For patients facing advanced prostate cancer, taming the testosterone is crucial. 

“Testosterone is like the fuel for prostate cancer to grow,” says Dr. Joseph Chin, Professor of Urology and Oncology at the University of Western Ontario. Any type of therapy that does this is called androgen deprivation therapy (ADT), and the one common class of drug is known as a GnRH agonist. 

There’s a chain, explains Chin, that starts in the brain.
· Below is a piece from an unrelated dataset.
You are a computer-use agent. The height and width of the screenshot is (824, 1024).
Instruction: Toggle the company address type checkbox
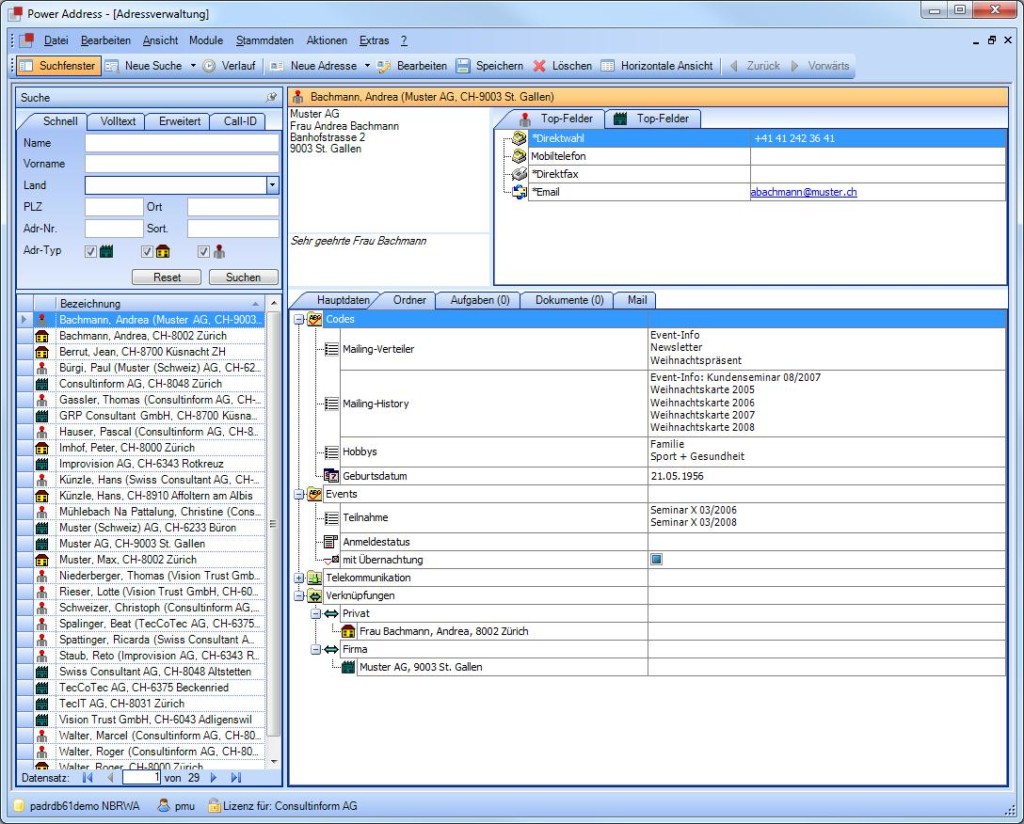91,252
The hypothalamus sends the gonadotropin-releasing hormone (GnRH) to control the pituitary gland, which in turn secretes the luteinizing hormone (LH), which sends a message to the testicles, telling them to make testosterone. 

Changing the signals

The GnRH agonist is a synthetic  GnRH.  “It’s kind of like an imposter,” says Chin. “It gets in there, and gives a different signal, deliberately shutting off the pituitary, which then won’t send any more signals to the testicles and then the testicles don’t make any more testosterone."

“New dosing options can allow patients to go as long as six months between shots.”
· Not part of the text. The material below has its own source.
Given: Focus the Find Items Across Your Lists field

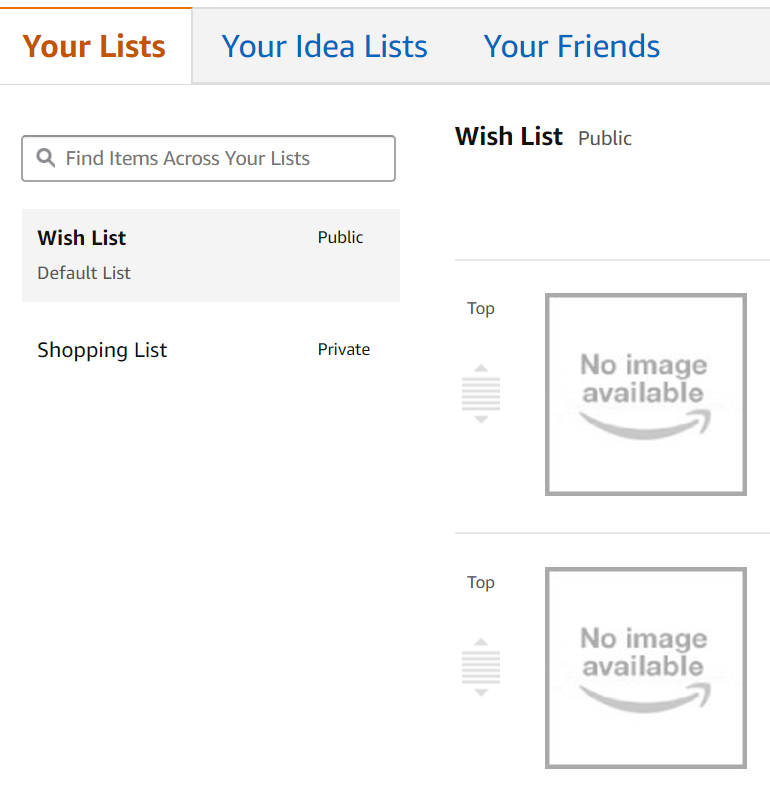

Without the fuel, the cancer may regress. “It’s very effective therapy, just not curative,” says Dr. Laurence Klotz, Professor of Surgery at the Sunnybrook Health Sciences Centre, University of Toronto. 

Less pain, longer life

By slowing the production of testosterone, this class of drugs can prolong survival, says Klotz. “Men with metastatic prostate cancer may have vertebral metastasis which is giving them back pain or metastasis in the pelvic bones and they get hip pain. This class of drugs dramatically reduces that.”

However, he says these drugs are now commonly given to prolong survival in men with a rising prostate-specific antigen (PSA) level after radiation and surgery, and also used with radiation treatment. “There the goal is to cure the patient. There’s a synergistic effect between the radiation and the hormone therapy,” says Klotz. 

The drug is administered by injection, and new dosing options can allow patients to go as long as six months between shots. 


Side effects can include less energy and hot flashes, says Dr. Chin, and over time the drugs may become less effective, but it’s more palatable than other options.  “Taking away the testicles with surgery obviously isn’t all that attractive, though it’s very effective and quite economical,” says Chin. 

The beauty of these drugs is they are reversible, says Klotz. “You can stop them, the testosterone recovers, the patient gets his libido back and it may be that he’s off treatment for two, three, or four years before he has to go back on.”